__SELECTED EXCERPT__
▬▬▬▬▬▬

We have to be seriously dry before anyone on TV admits we need some rain,
like right now.  Nothing in two full weeks, and with the sun passing
overhead everything is shrivelling up. 
     Nights have been reasonably clear for some time.  I'm free at last to
get back to observing: Joan's last workday just went by.  But we're going to
north Florida next weekend, then Alaska early July, then Chicago during the
Olympic period.  So observing will have to fit around that.
     I have not seen any meteor turn dark while crossing the Milky Way.
Black meteors crossing it do look enhanced, and I don't have them in any
particular orientation within my field of view.  Almost all of them are
sporadic.
     Cheap tape recorders these days are junk.  My first recorder from 1972
was good--it lasted until 1987.  The next one, from Radio Shack, went about
5 years, reasonable.  But the following one went bad after just one year--OK
to play tapes but unreliable for recording.  I got yet another RS, defective
right from the start.  So I located a used heavy-duty recorder, even that
I'm concerned about how it will perform outdoors.  All recorders slow down
in temps cooler than 60F, they must be kept warm somehow.
     Nights are mostly comfortable around here, although summers can be a
bit too warm.  I have over half my nights at 70F or higher, maybe a quarter
more in the 60's, and the rest in the 50's and some 40's.  Something good
has to be going on for me to observe in 30's, which are only a few nights in
a year anyway.  Comfortable refers to temps only.  Once the wet season gets
underway mosquitoes get to be rather bad.  I find burning coils works fairly
well.
     The best site I have experienced was on the old Bahia Honda bridge in
the Keys, 50 feet above the water and free of bugs, combined with a black
tropical sky.  This all ended in the early 80's when the bridge end segments
were removed to stop access, piles of rock put on the approach, and growth
of Big Pine Key ruining the sky.  Bill Gates found it a novelty to observe
in his running shorts instead of bundling up against cold.  LM7.5 was
routine there; I once got 7.7.
     No workup of data from fabricated radiants has been done yet.  A
cursory look soon after we started this showed that Mark Adams was
consistently recording twice as many FR meteors as I was.  We agreed on the
rules to use yet got different results.  Since 1982 I have been accumulating
this data for an eventual study.
     Fireflies are in the Everglades all year.  There are very few towards
Fort Myers.  In Miami we had click beetles, which are not true fireflies.
These critters have two headlights instead of one taillight, and they would
glow continuously for a minute or more at a time.  They are fun to catch and
put in a bottle.  While observing I find that a firefly's color (YG) is
suspicious, and it almost always gives itself away by flashing a second time
further along the route it is taking.
     My observing site is on a paved cul-de-sac in the SE corner of Lehigh
Acres.  Florida has many square miles of undeveloped residential roads.  The
present site was created only a few years ago with smooth asphalt.  It is
clean and I don't even need a ground cloth.  Some weeds recently made an
appearance; I carried a shovel last time out and scraped these off to avoid
damaging the surface any further.  I haven't seen a snake there yet,
although diamondbacks are common in more wooded parts of Lehigh especially
around palmetto thickets.

▬▬▬▬▬▬

__EXTRACTED RECORDS__
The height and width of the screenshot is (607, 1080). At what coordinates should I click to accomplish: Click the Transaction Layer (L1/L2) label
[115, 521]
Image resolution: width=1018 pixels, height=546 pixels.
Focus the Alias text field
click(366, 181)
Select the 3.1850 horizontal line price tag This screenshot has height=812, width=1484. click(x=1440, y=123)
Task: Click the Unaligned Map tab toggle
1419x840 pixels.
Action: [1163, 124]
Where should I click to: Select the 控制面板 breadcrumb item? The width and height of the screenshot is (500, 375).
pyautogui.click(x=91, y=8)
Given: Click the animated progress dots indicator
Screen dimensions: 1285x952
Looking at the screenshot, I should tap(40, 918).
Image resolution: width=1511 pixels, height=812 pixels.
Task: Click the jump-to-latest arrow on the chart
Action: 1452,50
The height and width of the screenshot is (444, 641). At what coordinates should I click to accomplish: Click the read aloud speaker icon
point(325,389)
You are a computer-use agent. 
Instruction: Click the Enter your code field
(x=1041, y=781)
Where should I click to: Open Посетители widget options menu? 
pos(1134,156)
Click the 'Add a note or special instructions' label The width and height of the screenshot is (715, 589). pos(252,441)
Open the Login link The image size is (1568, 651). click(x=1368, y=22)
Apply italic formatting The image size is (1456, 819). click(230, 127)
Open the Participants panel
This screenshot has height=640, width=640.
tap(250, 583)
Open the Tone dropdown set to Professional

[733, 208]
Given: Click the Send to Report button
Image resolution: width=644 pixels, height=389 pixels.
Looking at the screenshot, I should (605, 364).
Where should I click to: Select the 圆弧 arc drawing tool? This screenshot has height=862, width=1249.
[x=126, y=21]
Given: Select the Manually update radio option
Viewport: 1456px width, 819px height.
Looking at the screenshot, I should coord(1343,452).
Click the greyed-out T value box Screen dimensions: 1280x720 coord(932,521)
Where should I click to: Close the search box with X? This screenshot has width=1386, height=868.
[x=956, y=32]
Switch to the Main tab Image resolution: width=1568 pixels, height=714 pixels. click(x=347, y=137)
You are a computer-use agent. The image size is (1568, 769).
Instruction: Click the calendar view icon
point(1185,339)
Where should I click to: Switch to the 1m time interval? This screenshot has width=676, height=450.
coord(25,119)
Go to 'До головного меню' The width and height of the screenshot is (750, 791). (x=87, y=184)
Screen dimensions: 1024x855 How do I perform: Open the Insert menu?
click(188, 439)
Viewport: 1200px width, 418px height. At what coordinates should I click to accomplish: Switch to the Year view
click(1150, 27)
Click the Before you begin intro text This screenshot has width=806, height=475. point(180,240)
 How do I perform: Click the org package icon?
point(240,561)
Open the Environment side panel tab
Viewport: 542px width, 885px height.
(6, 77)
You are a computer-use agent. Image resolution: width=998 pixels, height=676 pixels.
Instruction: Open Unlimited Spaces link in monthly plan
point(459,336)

▬▬▬▬▬▬

__CHALLENGE A__
Answer these questions from the observing notes, one per line:
(i) In what year did the writer get a first tape recorder?
(ii) How far above the water was the old Bahia Honda bridge?
(iii) Where is the writer's present observing site?
__CHALLENGE B__
Summarize the observing notes in three sentences.
__CHALLENGE C__
Carry the observing notes on past their final sentence, keeping the same voice and subject.

__RIGHT ANSWER A__
(i) 1972
(ii) 50 feet
(iii) On a paved cul-de-sac in the SE corner of Lehigh Acres

__RIGHT ANSWER B__
After two weeks without rain and with nights reasonably clear, the writer is free to get back to observing, though trips to north Florida, Alaska and Chicago will have to be worked around. The notes describe a run of unreliable cheap tape recorders, the fact that recorders slow down below 60F, typical night temperatures and mosquitoes once the wet season begins. They also recall the old Bahia Honda bridge as the best site, mention fabricated-radiant data collected since 1982 but not yet worked up, compare fireflies with click beetles, and describe the present asphalt cul-de-sac site in Lehigh Acres.

__RIGHT ANSWER C__
     Satellite color is like reflected sunlight, pale yellow.  Airplane
lights have various intense colors.  I have a 12.5" f/4 reflector with an
eyepiece that gives an undistorted 3-degree field of view.  A couple of
times an hour something in orbit goes through, as faint as 13m.  Must be
paperclips or other very small objects.
     Nebulous meteors are interesting.  The first one I saw looked like a
globular cluster seen unresolved in a 2.4".  More common are meteors with
nebulous envelopes around a bright head.  Another odd type looks like a
moving train-like streak, often sparkly orange.  My last time out had 2 Tau
Herculids; one fit this last description at 2m.  Taus are not on the IMO
list either, but their very distinctive appearance and slow speed makes them
real.  I actually saw 2 the first hour, then no more.
     If the IMO does local hours automatically, then why not be sure you
have started just before one of these hours starts?  Or end right after one
ends?  Get more local hours completed for the time you are out there.  This
is what I have always done.
     I saw the 1969 June Lyrids from Mississippi June 15 with no warning
that anything unusual would happen.  It was amazing to see 5 in one hour
come from Vega.  I had forgotten that they are fairly slow.  In 1972 and
1975 I saw essentially nothing.  But Hindley of the BAA had applied "careful
corrections" to low observed rates and inflated it into a new major shower.
His original paper showed an average correction factor of 6.  Then S&T
picked it up as a regular major shower for the bulk of the 70's.  Any
beginner seeing this would feel compelled to "confirm" the June Lyrids since
it was in print.  I know this happened in Florida; one young observer had JL
rates similar to my total rates in 1975.  He must have called everything he
saw a JL.  I finally wrote S&T about this, and they dropped it.  It would be
best to keep June Lyrids on the back burner until they reemerge.  The
largest correction factor I can handle is 1.5.  You are sticking your neck
out with anything larger as far as uncertainty goes.  To take a low rate
from poor conditions and multiply it by 4 and more is preposterous.  The
result is unreliable and usually unrealistic.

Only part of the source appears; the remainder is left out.